Last April, after Elon Musk offered to buy Twitter for $44 billion, he triumphantly tweeted: “We will beat spam bots or die!”
It’s been almost a year since owning the company he renamed X, and by Musk’s own admission it’s still not working out.
So now he has a new plan to eradicate this scourge – asking every X user to pay him a small fee for a seat in his town square.
“We’re actually going to offer lower pricing – we hope it’s just a small amount of money… that’s really the only defense against a huge army of robots,” Musk said in a conversation with the Israeli prime minister on Monday. Minister Benjamin Netanyahu after asking Musk how to stop “robot armies” from amplifying hate speech on X.
Live broadcast: with @elonmusk About how we can harness the opportunities and mitigate the risks of AI to benefit human civilization. https://t.co/XiAQwOXzcP
— Benjamin Netanyahu (@netanyahu) September 18, 2023
Ripped directly from Tencent’s WeChat playbook
Charging per user would provide a much-needed infusion of new revenue for X, a financially troubled company that continues to burn through its cash reserves after laying off around 80% of its workforce.
More importantly, however, providing Musk with his personal credit card or debit account details would attract merchants to the platform hoping to sell goods and services directly to the Tesla CEO’s customers.
The move is straight out of the playbook of WeChat, the messaging app owned by Tencent that currently dominates daily life in China.
It became a super app in January 2014 after it started collecting payment details as part of a new offer to virtually send traditional cash red envelopes for the Lunar New Year.
“The real purpose behind this nationwide orgy is to get WeChat users to link their apps to their bank accounts – a prerequisite for sending and receiving ‘virtual red envelopes’ – thereby greatly enhancing Tencent’s ability to charge WeChat users in the future.

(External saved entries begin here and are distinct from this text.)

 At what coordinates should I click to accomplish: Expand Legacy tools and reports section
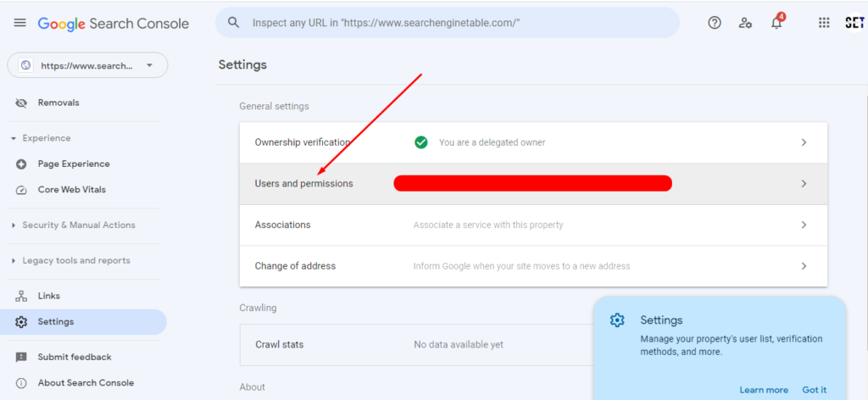[x=14, y=261]
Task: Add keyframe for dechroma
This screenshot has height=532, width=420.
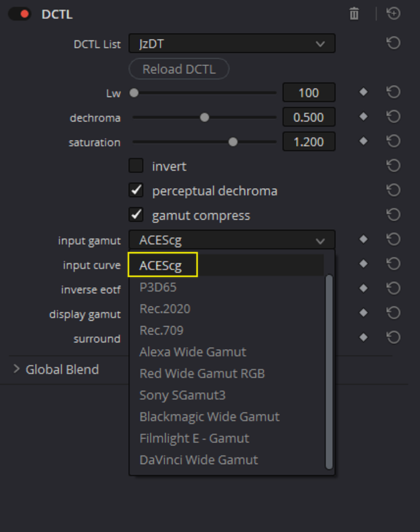Action: pos(364,117)
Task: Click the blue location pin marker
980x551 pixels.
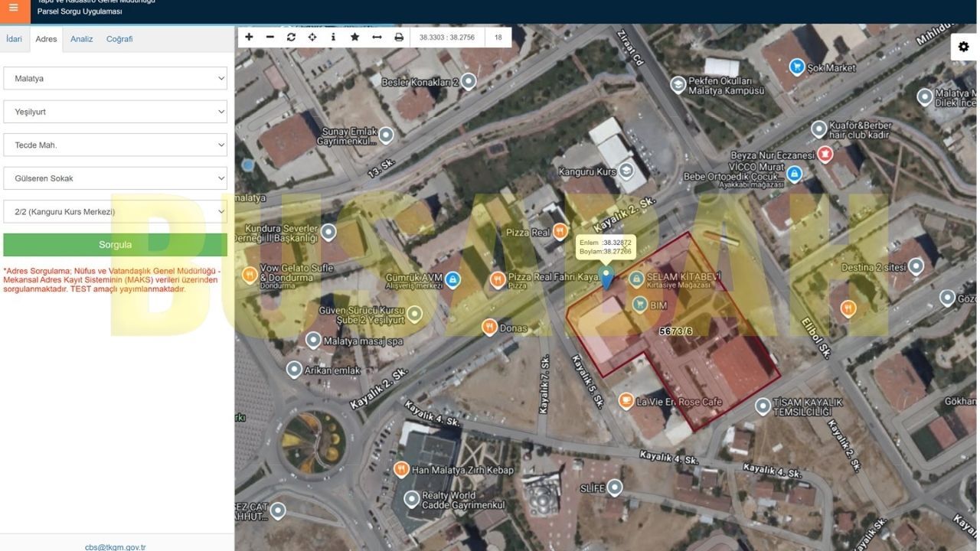Action: click(x=606, y=278)
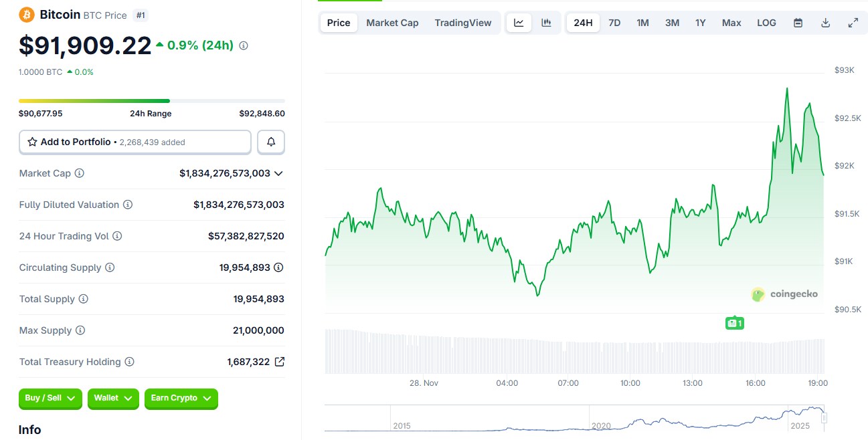Image resolution: width=868 pixels, height=440 pixels.
Task: Click the coingecko watermark icon on the chart
Action: 758,294
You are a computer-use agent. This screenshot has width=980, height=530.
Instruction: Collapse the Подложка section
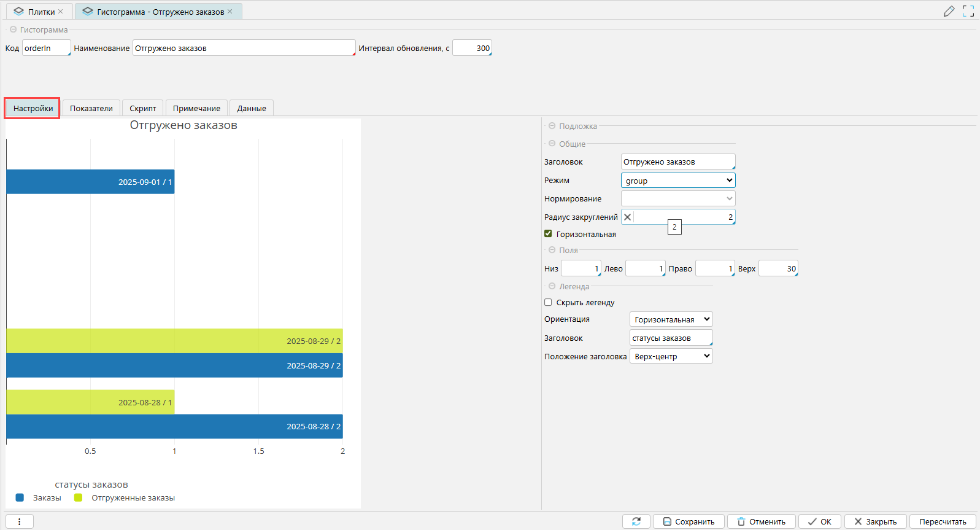[552, 126]
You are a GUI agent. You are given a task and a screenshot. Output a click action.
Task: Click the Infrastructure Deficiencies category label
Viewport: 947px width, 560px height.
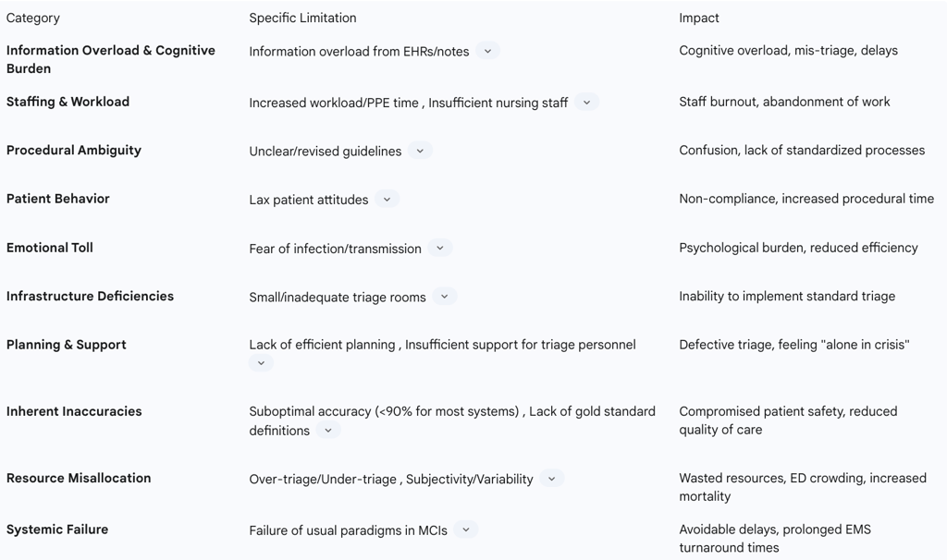pyautogui.click(x=90, y=296)
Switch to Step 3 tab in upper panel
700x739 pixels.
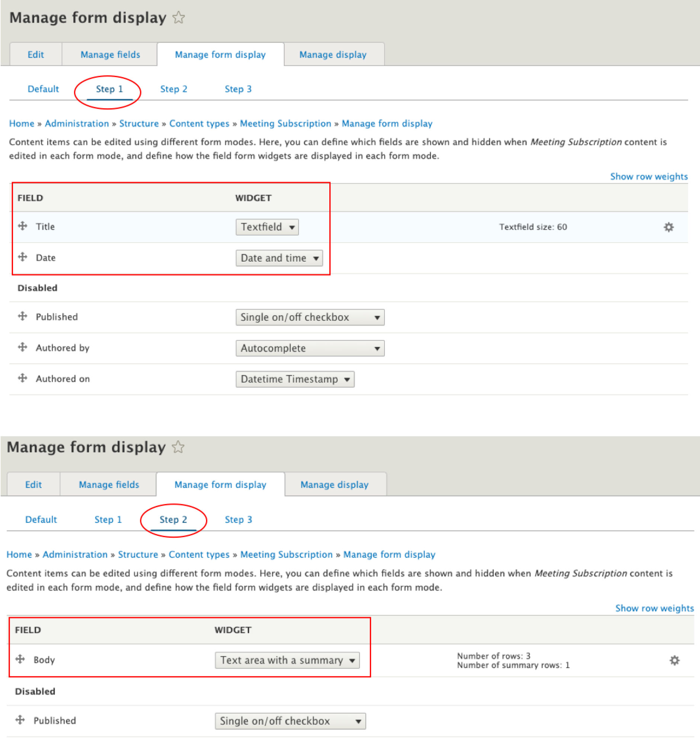[238, 89]
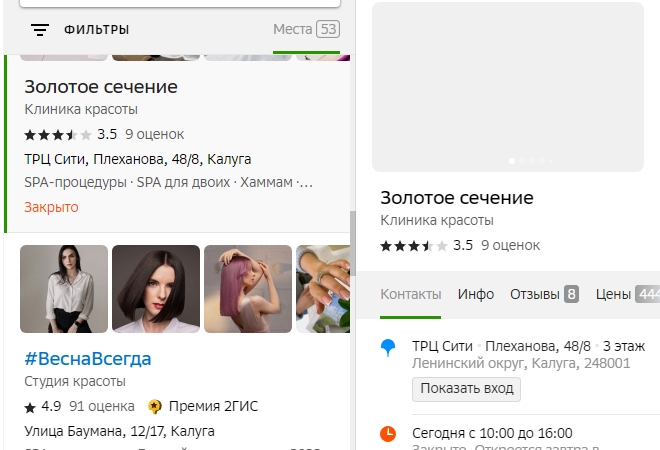Open the Отзывы tab
Image resolution: width=660 pixels, height=450 pixels.
coord(544,294)
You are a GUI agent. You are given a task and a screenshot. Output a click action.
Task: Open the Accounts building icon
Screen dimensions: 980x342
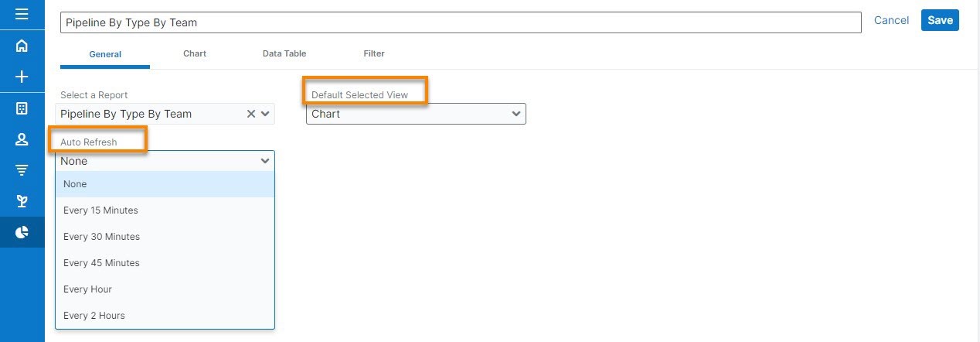[x=22, y=108]
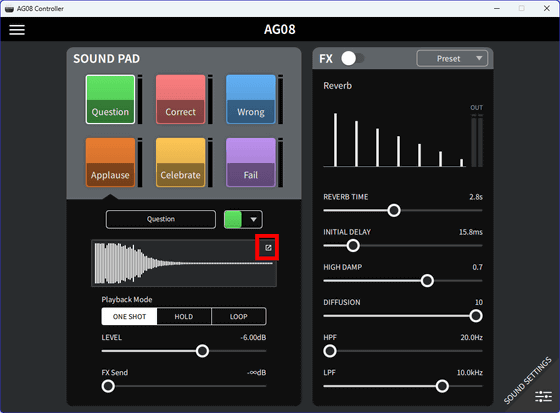Select HOLD playback mode
The image size is (560, 413).
(184, 317)
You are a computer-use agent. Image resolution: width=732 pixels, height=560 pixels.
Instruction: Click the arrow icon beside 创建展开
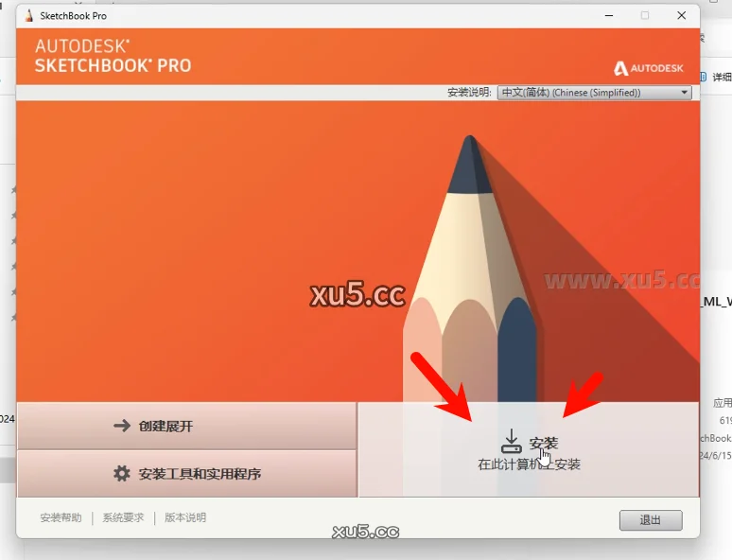click(x=122, y=426)
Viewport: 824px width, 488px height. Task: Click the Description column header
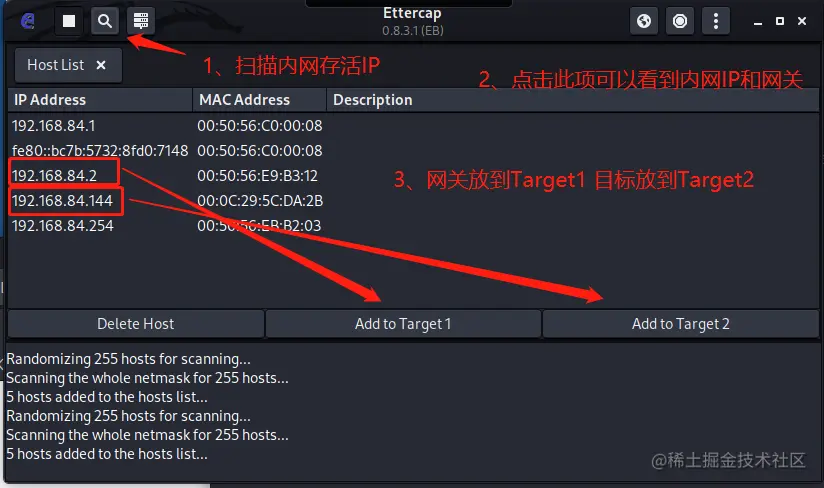(573, 100)
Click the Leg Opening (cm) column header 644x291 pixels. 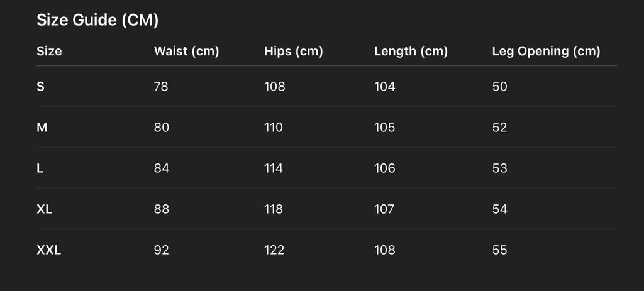coord(546,52)
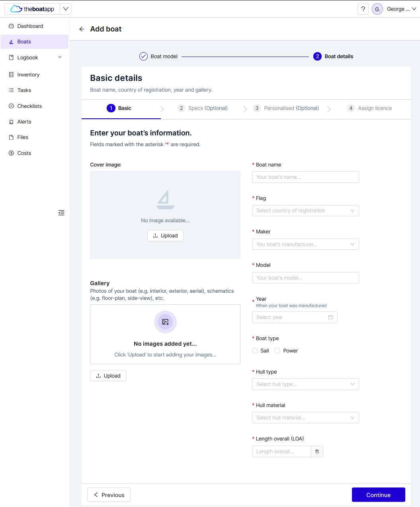Open the George user account menu
Image resolution: width=420 pixels, height=507 pixels.
[394, 9]
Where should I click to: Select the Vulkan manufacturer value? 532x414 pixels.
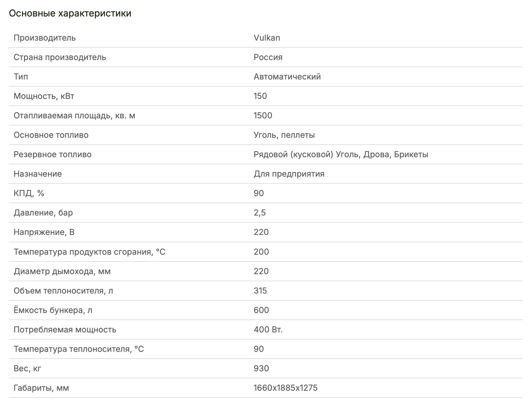click(x=267, y=38)
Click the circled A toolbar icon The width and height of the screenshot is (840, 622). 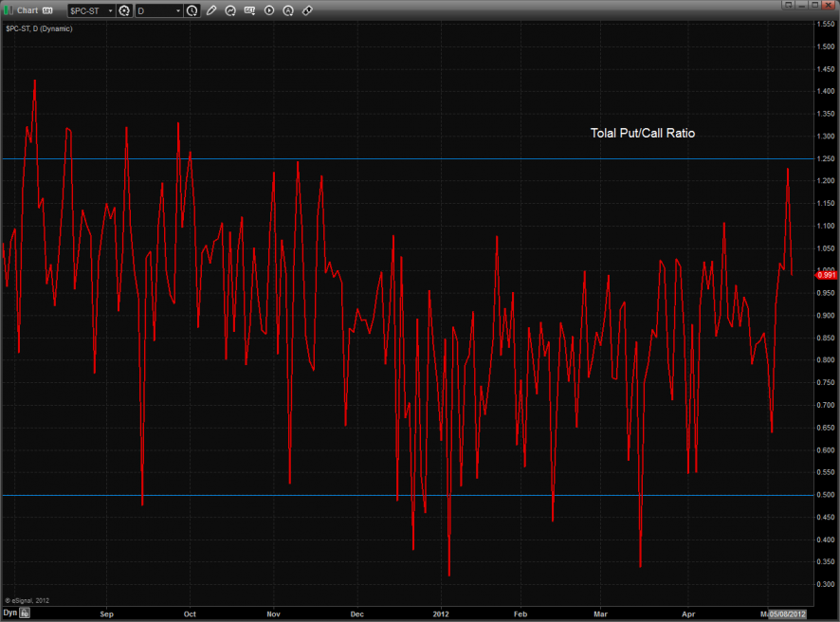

Ability,” Business School Professor Yang Xiaoming said in ” Asia Case Studies Magazineand two other colleagues.
Just a few years later, thanks to this idea, half of China’s population was thought to regularly use mobile payments, and today, we can’t imagine China without WeChat.
Musk has often said he wants to create clones of his own, but he wouldn’t limit them largely to one market and make them available to the world.
While he considers creating a platform from scratch, the new social media mogul says the Twitter deal allows him to accelerate his plans 5 yearsaccording to his own estimate.
Twitter’s rebranding is a key element of the plan. In addition to his obsession with the letter “X,” the world’s richest man also believes that users associate Twitter too closely with the 140-character Weibo and therefore may not be viewed as a platform on which to conduct other day-to-day business.
“Over the next few months, we will be adding comprehensive capabilities to communicate and manage the entire financial world,” Musk explained at the end of July. “The name Twitter has no meaning in this context, so we must say goodbye to this bird.”
Is there a problem with the robot?
In fact, the shift to monthly subscriptions has less to do with bots and more to do with payments.
Bots aren’t a big problem for the average Twitter user, with Musk claiming there are now 550 million users, more than double the number reported last year, when the company was still a public company that had to release audit results.
If anything, bots mostly hurt advertisers, who have no idea how many real consumers their ads are reaching. But after 60% of U.S. advertisers terminated business with Musk X, this issue is no longer an issue.
In this case, making other people pay for bot accounts that essentially cause them no direct problems doesn’t seem like an effective strategy.
But it will be a necessary step for Musk to realize his ambition of creating an “everything app,” especially since it’s estimated that well under 1 million user accounts signed up for him even after he started sharing some content for $8 a month X premium subscription plan. his advertising revenue.